Search a 2D Matrix II - Java Solution

1. Introduction

This blog post discusses a solution to the "Search a 2D Matrix II" problem. This problem is particularly interesting due to the unique structure of the matrix: each row and each column are sorted in ascending order. The challenge is to write an efficient algorithm that searches for a target value in such a matrix.

Problem

Given an m x n integer matrix where each row is sorted in ascending order from left to right, and each column is sorted in ascending order from top to bottom, the task is to find whether a target value exists in the matrix.

2. Solution Steps

1. Start from the top-right corner of the matrix.

2. If the target is greater than the current element, move down to the next row (since all elements in the current row are smaller).

3. If the target is less than the current element, move left to the next column (since all elements in the current column are larger).

4. Repeat steps 2 and 3 until the target is found or the boundaries of the matrix are exceeded.

5. If the target is found, return true; if the search exits the boundaries of the matrix, return false.

3. Code Program

public class Search2DMatrixII {
    public static void main(String[] args) {
        int[][] matrix = {
            {1, 4, 7, 11, 15},
            {2, 5, 8, 12, 19},
            {3, 6, 9, 16, 22},
            {10, 13, 14, 17, 24},
            {18, 21, 23, 26, 30}
        };
        int target = 5;
        System.out.println(searchMatrix(matrix, target)); // Test the function
    }

    // Function to search a value in the matrix
    public static boolean searchMatrix(int[][] matrix, int target) {
        if (matrix == null || matrix.length == 0 || matrix[0].length == 0) {
            return false;
        }
        int m = matrix.length, n = matrix[0].length;
        int i = 0, j = n - 1; // Start from the top-right corner

        while (i < m && j >= 0) {
            if (matrix[i][j] == target) {
                return true; // Target found
            } else if (matrix[i][j] < target) {
                i++; // Move down
            } else {
                j--; // Move left
            }
        }
        return false; // Target not found
    }
}

Output:

true

Explanation:

1. searchMatrix: This function efficiently searches for the target value in the matrix.

2. The search starts from the top-right corner of the matrix. This starting point is crucial because it allows us to move in directions where the value will either increase (down) or decrease (left).

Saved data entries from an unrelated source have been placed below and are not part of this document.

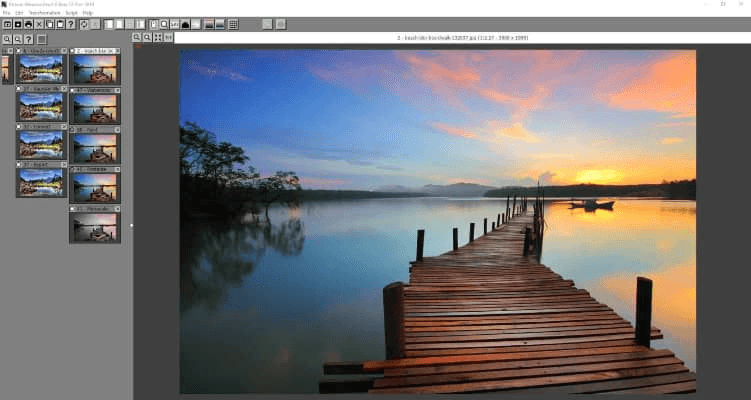Toggle checkbox on the grayscale pier node
Viewport: 751px width, 400px height.
pos(73,207)
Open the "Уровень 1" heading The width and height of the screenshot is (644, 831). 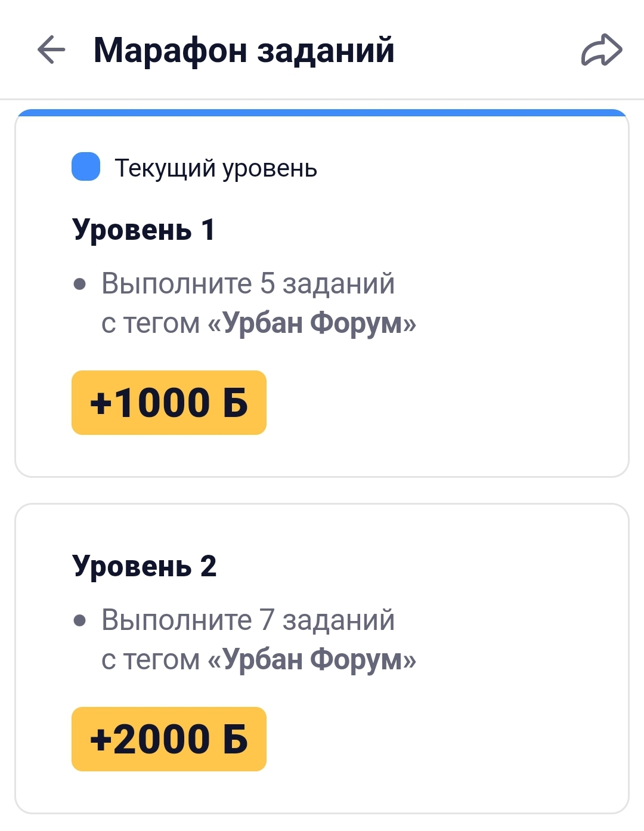[144, 229]
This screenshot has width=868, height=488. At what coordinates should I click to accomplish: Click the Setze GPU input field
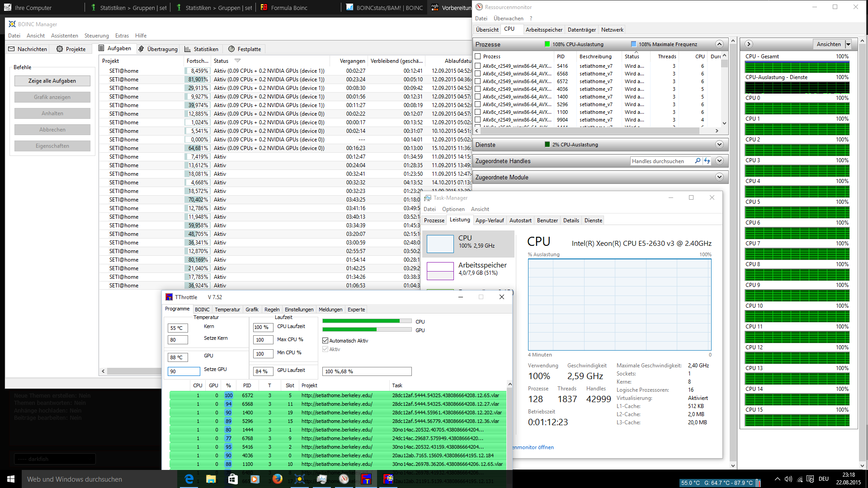[184, 371]
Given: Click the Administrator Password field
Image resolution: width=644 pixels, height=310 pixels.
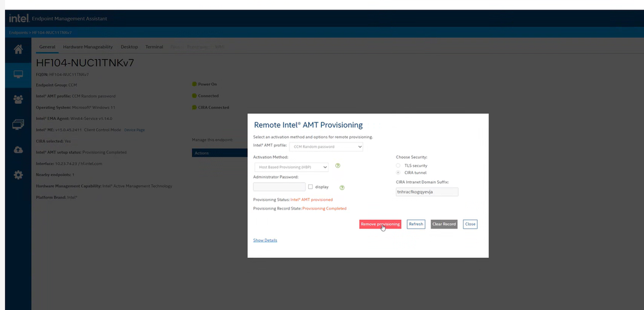Looking at the screenshot, I should 279,187.
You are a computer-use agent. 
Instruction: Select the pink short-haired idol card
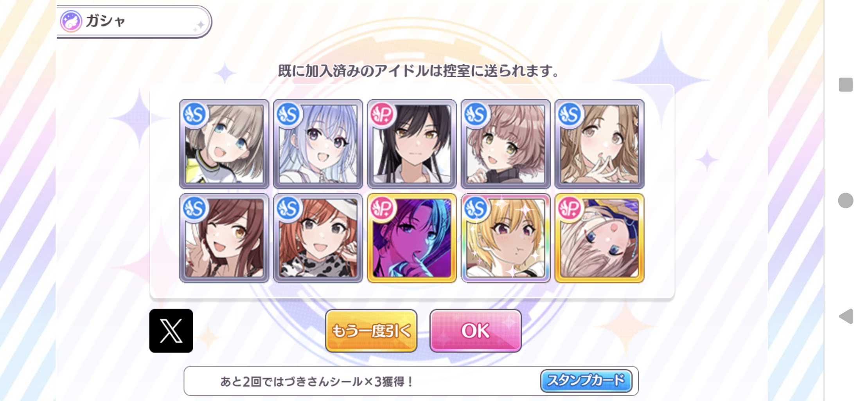pos(506,144)
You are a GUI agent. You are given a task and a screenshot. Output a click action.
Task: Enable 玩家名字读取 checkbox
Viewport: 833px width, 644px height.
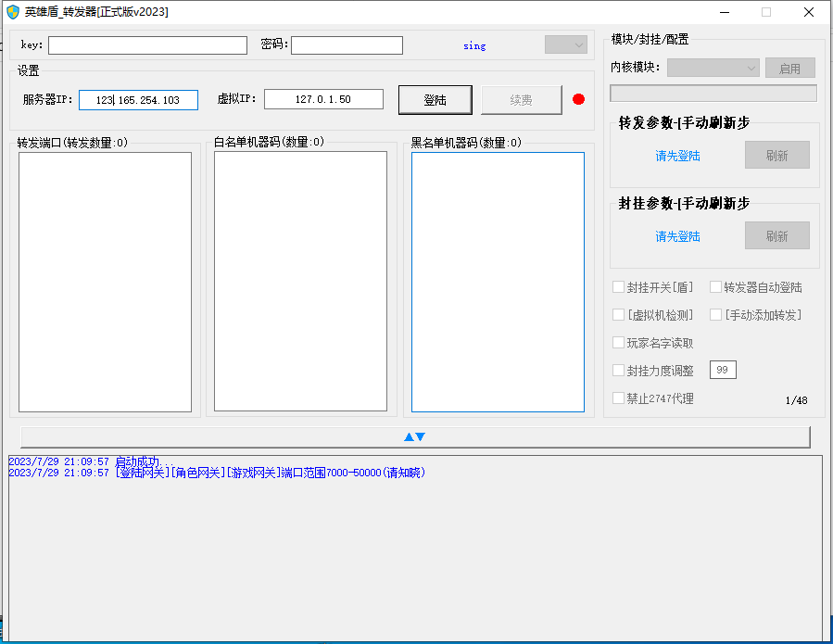click(619, 343)
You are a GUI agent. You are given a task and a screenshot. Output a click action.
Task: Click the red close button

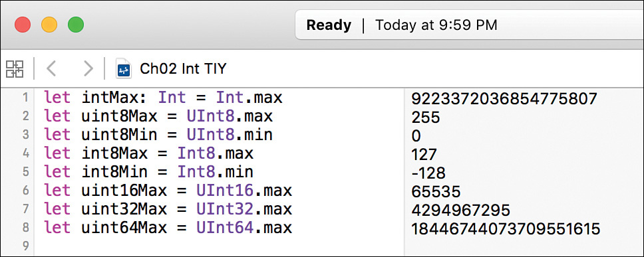click(x=23, y=25)
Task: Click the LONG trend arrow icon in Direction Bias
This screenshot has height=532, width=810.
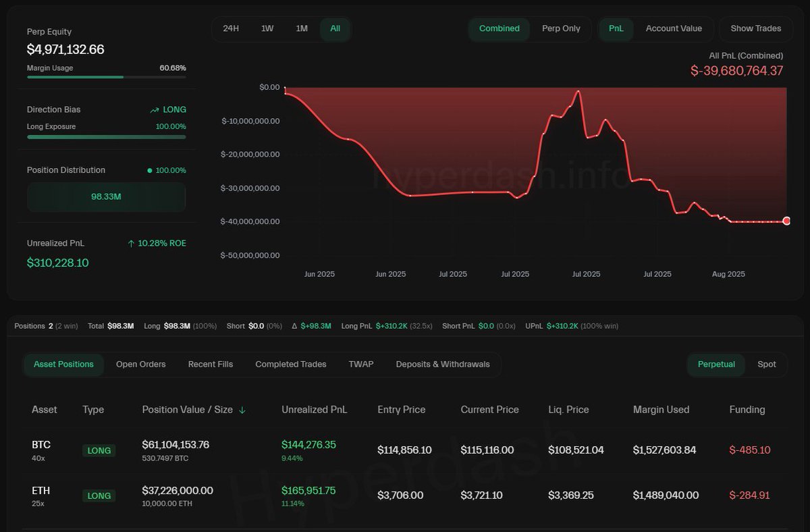Action: point(155,109)
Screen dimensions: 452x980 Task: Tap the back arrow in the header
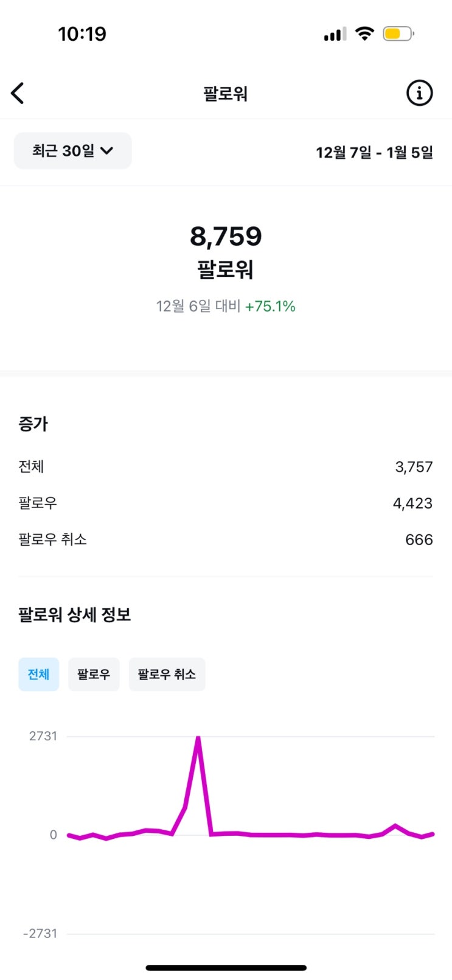[18, 94]
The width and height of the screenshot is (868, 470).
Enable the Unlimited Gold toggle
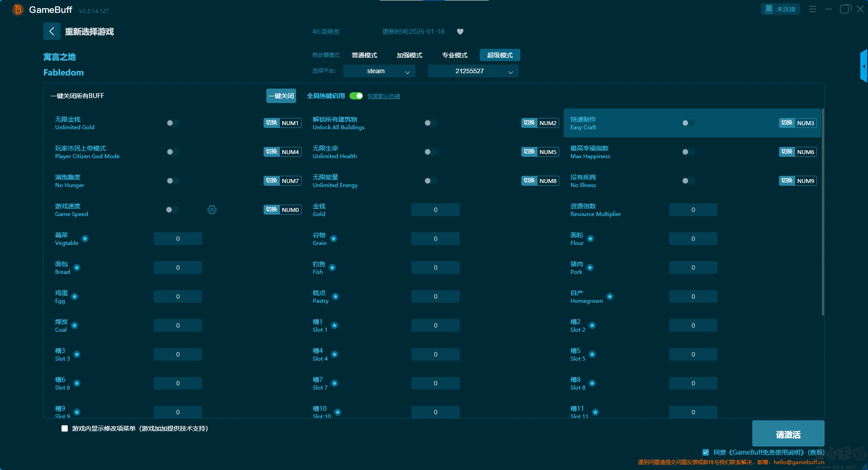(173, 123)
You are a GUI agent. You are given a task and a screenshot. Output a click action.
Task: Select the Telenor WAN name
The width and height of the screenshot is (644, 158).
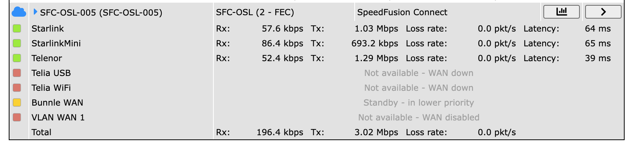point(46,58)
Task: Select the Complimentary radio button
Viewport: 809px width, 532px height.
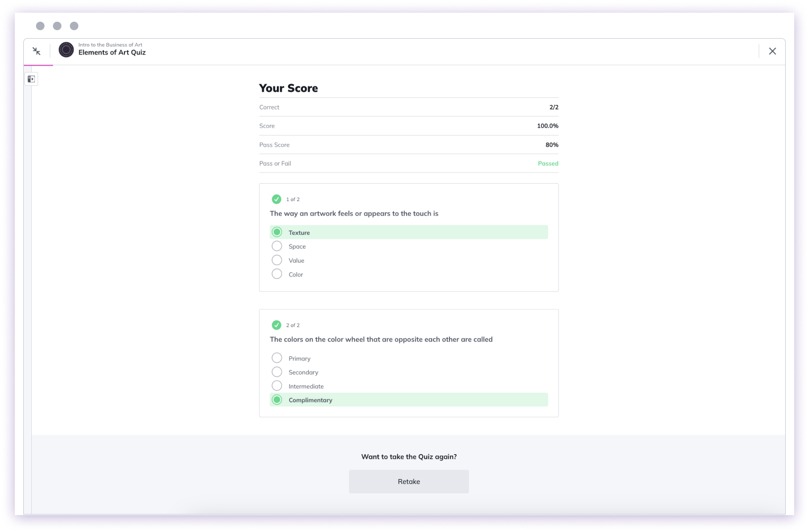Action: pos(277,400)
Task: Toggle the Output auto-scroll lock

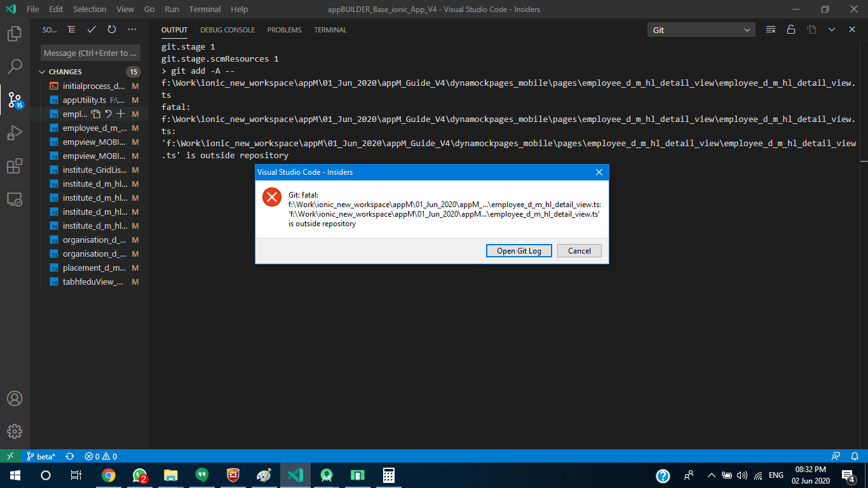Action: pyautogui.click(x=791, y=29)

3. If the current element matches the target, true is returned immediately.

4. If the target is greater than the current element, the search moves down to increase the value. If the target is less, it moves left.

5. The process continues until the target is found or the search goes out of the matrix bounds.

6. This approach leverages the sorted properties of the rows and columns, ensuring that the search is efficient with a worst-case time complexity of O(m + n), where m is the number of rows and n is the number of columns.